»»

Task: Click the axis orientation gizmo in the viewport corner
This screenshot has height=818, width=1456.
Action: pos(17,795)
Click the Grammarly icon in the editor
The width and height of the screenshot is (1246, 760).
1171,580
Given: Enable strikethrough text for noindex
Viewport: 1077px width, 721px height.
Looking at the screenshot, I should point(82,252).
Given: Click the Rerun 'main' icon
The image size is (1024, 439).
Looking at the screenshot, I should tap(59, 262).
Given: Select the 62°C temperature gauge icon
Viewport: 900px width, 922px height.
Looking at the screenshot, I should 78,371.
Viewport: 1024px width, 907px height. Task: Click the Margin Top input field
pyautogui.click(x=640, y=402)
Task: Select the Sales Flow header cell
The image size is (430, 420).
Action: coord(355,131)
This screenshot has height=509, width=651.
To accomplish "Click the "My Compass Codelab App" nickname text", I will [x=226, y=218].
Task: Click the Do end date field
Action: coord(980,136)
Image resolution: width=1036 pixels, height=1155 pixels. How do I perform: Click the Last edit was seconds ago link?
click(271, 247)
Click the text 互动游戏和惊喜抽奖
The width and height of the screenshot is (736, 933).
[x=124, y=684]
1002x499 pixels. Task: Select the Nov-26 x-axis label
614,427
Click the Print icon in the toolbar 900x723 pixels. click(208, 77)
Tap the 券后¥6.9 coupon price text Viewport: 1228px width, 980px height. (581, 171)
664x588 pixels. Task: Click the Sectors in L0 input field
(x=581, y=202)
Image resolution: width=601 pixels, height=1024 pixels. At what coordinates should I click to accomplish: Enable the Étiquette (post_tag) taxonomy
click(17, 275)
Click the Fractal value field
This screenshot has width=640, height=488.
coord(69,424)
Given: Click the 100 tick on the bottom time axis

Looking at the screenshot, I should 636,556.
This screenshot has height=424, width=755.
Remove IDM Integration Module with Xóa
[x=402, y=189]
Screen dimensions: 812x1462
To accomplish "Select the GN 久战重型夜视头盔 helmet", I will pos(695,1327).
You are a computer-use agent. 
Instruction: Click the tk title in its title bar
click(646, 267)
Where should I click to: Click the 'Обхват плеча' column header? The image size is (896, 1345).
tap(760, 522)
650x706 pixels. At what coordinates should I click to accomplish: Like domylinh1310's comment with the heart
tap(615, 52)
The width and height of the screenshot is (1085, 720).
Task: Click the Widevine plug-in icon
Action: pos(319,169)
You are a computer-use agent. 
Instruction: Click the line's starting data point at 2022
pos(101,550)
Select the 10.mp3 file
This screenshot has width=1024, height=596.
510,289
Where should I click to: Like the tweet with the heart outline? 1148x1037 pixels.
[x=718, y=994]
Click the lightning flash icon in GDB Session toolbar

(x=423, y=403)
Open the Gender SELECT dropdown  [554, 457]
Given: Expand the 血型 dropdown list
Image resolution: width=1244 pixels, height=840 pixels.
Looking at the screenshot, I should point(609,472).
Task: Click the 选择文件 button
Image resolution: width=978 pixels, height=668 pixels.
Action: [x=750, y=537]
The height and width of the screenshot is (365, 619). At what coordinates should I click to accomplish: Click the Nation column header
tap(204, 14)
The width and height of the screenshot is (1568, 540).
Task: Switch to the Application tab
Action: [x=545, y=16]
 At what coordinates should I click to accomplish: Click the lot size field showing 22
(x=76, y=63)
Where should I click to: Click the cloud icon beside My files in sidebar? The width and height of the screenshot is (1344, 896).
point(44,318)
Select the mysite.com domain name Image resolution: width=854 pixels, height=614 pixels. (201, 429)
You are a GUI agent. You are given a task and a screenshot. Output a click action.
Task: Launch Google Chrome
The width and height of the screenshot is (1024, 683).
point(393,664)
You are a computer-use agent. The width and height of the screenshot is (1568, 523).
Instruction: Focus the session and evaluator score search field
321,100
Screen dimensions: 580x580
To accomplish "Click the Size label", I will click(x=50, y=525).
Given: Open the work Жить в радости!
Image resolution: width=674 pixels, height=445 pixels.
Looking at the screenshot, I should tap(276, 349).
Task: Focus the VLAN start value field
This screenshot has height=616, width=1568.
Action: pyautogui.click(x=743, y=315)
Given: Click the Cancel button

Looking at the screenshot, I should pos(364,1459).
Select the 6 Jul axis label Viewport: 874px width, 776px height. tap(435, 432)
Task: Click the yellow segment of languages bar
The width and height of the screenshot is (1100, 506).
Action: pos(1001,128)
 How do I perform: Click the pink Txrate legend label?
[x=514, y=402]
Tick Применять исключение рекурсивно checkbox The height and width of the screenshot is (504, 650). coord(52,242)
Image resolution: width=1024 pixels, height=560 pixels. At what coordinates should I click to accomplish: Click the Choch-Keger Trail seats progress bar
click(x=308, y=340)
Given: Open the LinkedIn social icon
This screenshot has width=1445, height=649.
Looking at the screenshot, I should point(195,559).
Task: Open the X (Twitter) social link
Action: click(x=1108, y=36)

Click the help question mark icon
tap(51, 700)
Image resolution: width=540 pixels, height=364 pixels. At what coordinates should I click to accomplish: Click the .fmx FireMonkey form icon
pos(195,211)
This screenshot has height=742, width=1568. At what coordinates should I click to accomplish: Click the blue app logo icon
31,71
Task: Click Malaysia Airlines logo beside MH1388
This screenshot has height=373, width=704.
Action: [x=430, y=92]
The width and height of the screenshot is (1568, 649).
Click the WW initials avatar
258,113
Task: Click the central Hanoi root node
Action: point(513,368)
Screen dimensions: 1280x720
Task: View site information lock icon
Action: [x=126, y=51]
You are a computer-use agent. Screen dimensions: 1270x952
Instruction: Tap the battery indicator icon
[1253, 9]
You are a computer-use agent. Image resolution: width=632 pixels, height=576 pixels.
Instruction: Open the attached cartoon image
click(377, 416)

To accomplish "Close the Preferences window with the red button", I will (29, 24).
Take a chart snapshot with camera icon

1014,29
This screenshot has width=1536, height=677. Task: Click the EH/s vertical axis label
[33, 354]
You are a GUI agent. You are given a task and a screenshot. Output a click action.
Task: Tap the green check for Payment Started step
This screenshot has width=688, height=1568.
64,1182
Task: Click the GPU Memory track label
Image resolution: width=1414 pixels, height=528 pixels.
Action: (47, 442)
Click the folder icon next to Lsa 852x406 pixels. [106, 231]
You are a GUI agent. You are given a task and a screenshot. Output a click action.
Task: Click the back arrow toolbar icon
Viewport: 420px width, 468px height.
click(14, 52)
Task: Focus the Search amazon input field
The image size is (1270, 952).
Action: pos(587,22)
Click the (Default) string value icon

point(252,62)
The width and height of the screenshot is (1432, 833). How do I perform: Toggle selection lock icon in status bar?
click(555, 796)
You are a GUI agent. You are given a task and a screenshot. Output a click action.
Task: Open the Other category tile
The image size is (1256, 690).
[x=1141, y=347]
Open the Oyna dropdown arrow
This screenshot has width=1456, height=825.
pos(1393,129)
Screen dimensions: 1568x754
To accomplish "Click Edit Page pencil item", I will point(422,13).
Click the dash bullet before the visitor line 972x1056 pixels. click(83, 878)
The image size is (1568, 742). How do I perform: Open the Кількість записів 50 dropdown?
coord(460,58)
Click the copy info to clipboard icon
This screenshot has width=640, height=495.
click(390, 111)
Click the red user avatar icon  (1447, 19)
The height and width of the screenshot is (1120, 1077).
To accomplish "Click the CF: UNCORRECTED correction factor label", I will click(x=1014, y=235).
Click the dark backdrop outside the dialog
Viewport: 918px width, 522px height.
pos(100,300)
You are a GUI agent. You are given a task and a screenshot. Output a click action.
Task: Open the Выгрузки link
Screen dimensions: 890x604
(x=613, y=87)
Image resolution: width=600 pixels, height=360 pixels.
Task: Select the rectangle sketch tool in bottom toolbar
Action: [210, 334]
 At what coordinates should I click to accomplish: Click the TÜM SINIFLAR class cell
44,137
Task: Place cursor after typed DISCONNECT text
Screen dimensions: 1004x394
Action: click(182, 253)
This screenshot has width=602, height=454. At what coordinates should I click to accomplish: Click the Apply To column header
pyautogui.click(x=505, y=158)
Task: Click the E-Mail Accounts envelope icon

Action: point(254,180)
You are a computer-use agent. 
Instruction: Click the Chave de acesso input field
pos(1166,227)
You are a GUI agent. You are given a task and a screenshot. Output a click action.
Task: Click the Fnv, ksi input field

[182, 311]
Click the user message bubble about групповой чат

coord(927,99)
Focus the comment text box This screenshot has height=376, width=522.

««

Directions: Search the material above for the word "arrow", then copy each line that holds it.

Answer for the task:
Task: Click the back arrow toolbar icon
Open the Oyna dropdown arrow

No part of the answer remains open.